Colorimetric-Assisted Photoelectrochemical Sensing for Dual-Mode Detection of Neuron-Specific Enolase via the Photoanode-Photocathode System.

Convenient and accurate detection of neuron-specific enolase (NSE) is crucial for small cell lung cancer. However, due to the shortcomings of a single detection mode such as insufficient reliability, a dual-mode signal response system based on photoelectrochemical (PEC) and colorimetric methods was developed in this paper for the ultrasensitive detection of NSE. In the PEC method, the ITO/Nb2O5/CdS composite was used as the photoanode and ITO/BiOI as the photocathode based on the energy level matching principle, which greatly enhanced the anti-interference ability of the photocurrent.

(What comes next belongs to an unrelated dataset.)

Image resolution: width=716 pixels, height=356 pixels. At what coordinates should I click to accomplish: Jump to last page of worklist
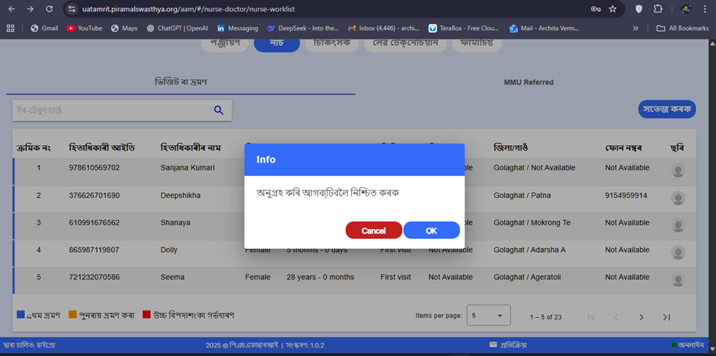[666, 316]
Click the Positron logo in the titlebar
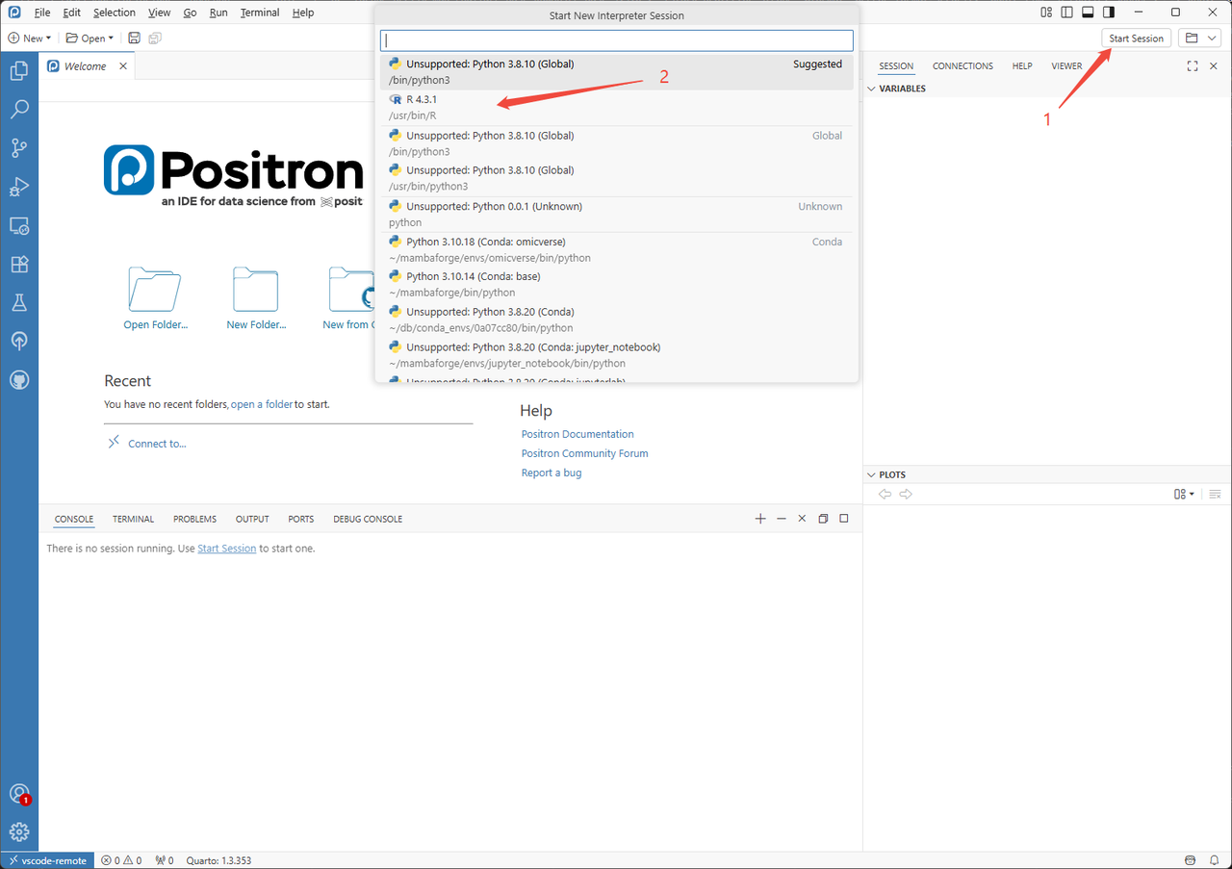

In addition, MnO2 has oxidase-like property and can effectively oxidize 3, 3', 5, 5'-tetramethylbenzidine to produce a blue product, thus enabling colorimetric detection of NSE. The constructed PEC immunosensor demonstrated commendable performance within the linear range of 1.0 pg/mL-100 ng/mL, achieving the detection limit of NSE at 0.25 pg/mL. For the colorimetric analysis, effective detection was accomplished within the range of 0.5 ng/mL-30 ng/mL, with a detection limit of 0.13 ng/mL. The dual-mode analysis strategy that combines photoelectrochemistry and colorimetry realized highly sensitive and accurate detection of NSE.